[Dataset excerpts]

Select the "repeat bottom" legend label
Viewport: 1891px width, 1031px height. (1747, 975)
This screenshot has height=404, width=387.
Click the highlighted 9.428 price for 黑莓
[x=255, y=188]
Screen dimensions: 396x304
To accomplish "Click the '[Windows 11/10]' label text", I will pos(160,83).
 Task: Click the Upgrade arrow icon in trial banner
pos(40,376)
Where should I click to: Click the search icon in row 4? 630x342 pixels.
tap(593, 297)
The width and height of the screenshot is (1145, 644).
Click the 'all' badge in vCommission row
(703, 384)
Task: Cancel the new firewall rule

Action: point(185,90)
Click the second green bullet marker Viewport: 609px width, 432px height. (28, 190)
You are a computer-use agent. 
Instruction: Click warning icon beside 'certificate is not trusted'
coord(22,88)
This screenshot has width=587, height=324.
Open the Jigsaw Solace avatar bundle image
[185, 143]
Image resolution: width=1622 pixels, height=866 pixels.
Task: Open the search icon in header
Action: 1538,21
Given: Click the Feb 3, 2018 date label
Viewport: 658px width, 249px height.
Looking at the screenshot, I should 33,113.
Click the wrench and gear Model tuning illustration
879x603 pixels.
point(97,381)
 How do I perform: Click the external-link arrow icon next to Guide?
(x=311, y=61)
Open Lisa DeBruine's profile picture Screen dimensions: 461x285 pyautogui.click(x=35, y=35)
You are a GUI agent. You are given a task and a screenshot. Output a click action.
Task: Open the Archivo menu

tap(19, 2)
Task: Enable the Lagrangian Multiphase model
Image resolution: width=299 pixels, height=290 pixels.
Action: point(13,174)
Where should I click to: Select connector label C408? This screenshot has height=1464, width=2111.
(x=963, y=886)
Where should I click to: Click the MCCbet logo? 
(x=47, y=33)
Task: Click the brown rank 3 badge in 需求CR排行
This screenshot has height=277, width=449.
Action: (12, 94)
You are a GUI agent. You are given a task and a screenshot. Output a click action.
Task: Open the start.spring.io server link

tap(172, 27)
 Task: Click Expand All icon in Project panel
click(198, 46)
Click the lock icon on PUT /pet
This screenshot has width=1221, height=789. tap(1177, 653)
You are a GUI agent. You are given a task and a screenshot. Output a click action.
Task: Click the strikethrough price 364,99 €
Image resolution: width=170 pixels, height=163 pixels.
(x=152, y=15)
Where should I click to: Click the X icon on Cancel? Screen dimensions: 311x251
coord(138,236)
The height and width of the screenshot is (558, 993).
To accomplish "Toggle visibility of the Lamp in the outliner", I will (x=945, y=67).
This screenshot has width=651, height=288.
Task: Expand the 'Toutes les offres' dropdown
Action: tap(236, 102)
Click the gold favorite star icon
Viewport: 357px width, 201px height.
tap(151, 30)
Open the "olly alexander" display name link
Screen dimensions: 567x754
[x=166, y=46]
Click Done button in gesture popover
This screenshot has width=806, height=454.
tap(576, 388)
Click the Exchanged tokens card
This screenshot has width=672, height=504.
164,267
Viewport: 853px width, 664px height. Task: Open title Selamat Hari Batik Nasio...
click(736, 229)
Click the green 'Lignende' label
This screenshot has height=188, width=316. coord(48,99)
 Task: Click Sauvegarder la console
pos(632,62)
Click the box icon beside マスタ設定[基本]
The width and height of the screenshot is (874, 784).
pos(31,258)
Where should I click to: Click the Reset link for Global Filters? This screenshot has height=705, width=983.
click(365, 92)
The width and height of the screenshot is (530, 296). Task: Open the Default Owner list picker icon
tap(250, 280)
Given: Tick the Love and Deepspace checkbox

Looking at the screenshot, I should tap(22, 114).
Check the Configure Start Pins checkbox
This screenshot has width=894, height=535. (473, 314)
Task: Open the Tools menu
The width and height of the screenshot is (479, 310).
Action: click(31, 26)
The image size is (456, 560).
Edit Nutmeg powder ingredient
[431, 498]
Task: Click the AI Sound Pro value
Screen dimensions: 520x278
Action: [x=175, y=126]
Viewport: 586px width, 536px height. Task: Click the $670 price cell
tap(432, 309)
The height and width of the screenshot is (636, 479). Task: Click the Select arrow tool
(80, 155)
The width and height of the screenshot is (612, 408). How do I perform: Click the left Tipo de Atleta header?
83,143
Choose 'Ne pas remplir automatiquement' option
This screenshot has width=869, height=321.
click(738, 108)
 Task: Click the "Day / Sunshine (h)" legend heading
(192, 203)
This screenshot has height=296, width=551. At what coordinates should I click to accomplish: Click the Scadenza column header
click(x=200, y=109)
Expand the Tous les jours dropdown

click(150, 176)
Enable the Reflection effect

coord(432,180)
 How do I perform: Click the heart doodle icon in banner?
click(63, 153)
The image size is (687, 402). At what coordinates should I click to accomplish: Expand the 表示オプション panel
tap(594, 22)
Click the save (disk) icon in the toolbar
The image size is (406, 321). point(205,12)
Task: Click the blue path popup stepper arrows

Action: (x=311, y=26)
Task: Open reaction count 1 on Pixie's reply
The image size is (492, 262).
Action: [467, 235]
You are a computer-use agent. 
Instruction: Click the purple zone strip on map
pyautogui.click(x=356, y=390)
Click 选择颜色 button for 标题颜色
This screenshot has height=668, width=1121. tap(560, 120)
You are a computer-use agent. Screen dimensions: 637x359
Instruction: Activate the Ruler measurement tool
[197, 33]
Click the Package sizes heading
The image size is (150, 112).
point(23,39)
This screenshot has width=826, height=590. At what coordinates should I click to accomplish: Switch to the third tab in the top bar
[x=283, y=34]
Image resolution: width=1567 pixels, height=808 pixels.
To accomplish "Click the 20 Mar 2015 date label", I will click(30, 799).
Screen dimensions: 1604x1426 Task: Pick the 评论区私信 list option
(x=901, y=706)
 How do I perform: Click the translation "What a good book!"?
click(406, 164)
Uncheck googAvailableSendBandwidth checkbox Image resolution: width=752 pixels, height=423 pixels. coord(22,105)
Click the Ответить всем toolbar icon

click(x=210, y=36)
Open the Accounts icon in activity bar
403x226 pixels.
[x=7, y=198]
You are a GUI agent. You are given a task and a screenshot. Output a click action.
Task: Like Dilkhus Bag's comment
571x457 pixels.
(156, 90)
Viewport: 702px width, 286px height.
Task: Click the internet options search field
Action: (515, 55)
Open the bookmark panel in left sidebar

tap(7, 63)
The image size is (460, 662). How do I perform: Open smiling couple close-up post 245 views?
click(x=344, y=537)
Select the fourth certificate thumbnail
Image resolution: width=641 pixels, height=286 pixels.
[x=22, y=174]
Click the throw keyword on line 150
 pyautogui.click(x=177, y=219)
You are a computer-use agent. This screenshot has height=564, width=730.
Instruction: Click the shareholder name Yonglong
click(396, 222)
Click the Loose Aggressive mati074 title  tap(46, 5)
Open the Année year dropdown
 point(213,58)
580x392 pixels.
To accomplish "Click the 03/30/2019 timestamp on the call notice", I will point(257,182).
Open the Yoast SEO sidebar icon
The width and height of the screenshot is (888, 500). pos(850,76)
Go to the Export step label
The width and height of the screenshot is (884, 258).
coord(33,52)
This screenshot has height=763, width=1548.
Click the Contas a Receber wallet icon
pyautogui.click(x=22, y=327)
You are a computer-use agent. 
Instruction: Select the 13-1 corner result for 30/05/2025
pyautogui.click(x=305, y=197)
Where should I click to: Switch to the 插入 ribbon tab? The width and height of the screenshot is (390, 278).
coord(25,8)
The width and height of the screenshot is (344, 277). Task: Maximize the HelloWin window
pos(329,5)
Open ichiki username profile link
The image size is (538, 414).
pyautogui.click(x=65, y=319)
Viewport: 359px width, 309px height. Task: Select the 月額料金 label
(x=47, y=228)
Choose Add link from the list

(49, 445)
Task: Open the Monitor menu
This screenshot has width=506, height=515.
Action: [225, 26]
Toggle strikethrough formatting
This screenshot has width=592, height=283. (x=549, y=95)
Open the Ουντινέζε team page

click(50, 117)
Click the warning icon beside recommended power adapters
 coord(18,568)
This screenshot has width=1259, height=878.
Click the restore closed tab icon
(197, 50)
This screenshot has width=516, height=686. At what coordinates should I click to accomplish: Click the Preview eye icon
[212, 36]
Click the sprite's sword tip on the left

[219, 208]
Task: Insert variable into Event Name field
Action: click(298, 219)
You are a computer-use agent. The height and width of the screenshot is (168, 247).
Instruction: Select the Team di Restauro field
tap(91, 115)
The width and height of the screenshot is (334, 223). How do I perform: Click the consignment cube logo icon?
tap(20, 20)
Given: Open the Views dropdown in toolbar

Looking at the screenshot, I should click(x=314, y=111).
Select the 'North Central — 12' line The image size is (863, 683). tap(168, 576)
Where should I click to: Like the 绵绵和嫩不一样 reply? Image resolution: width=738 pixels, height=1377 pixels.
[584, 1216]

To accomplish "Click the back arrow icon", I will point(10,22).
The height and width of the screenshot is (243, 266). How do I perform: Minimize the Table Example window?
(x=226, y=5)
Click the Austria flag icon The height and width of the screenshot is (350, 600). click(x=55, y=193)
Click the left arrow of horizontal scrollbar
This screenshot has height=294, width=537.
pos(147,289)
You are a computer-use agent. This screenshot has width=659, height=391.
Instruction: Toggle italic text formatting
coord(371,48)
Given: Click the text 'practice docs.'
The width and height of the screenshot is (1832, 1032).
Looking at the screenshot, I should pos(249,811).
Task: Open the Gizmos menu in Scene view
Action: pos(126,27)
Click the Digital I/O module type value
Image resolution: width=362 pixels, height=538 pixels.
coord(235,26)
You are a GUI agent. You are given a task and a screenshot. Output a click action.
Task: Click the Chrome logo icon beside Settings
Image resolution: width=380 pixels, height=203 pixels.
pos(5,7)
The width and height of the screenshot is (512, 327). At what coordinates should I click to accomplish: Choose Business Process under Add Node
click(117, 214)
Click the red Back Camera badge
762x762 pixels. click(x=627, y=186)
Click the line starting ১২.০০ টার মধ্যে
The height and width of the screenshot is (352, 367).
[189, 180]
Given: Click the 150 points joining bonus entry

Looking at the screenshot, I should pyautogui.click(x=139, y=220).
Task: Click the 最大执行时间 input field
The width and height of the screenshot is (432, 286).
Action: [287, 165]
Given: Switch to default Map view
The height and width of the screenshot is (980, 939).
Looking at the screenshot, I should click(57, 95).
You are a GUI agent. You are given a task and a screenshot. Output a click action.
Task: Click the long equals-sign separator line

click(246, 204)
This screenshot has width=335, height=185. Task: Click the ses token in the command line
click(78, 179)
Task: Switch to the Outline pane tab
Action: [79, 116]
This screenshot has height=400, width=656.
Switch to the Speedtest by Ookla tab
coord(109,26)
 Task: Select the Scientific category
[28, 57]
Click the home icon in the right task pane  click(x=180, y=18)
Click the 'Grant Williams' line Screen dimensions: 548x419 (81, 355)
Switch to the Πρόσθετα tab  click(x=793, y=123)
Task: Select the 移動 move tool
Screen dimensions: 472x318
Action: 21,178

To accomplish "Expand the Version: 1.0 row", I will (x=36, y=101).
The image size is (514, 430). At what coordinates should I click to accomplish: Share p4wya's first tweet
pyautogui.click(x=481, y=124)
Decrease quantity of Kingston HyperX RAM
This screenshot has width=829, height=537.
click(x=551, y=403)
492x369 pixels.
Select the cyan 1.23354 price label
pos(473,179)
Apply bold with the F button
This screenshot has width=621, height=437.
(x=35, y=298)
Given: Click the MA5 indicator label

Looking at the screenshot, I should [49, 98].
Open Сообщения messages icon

Instructions for the task
The lines to return are those in the entries above that include "profile".

Exercise solution
Open Lisa DeBruine's profile picture Screen dimensions: 461x285 pyautogui.click(x=35, y=35)
Open ichiki username profile link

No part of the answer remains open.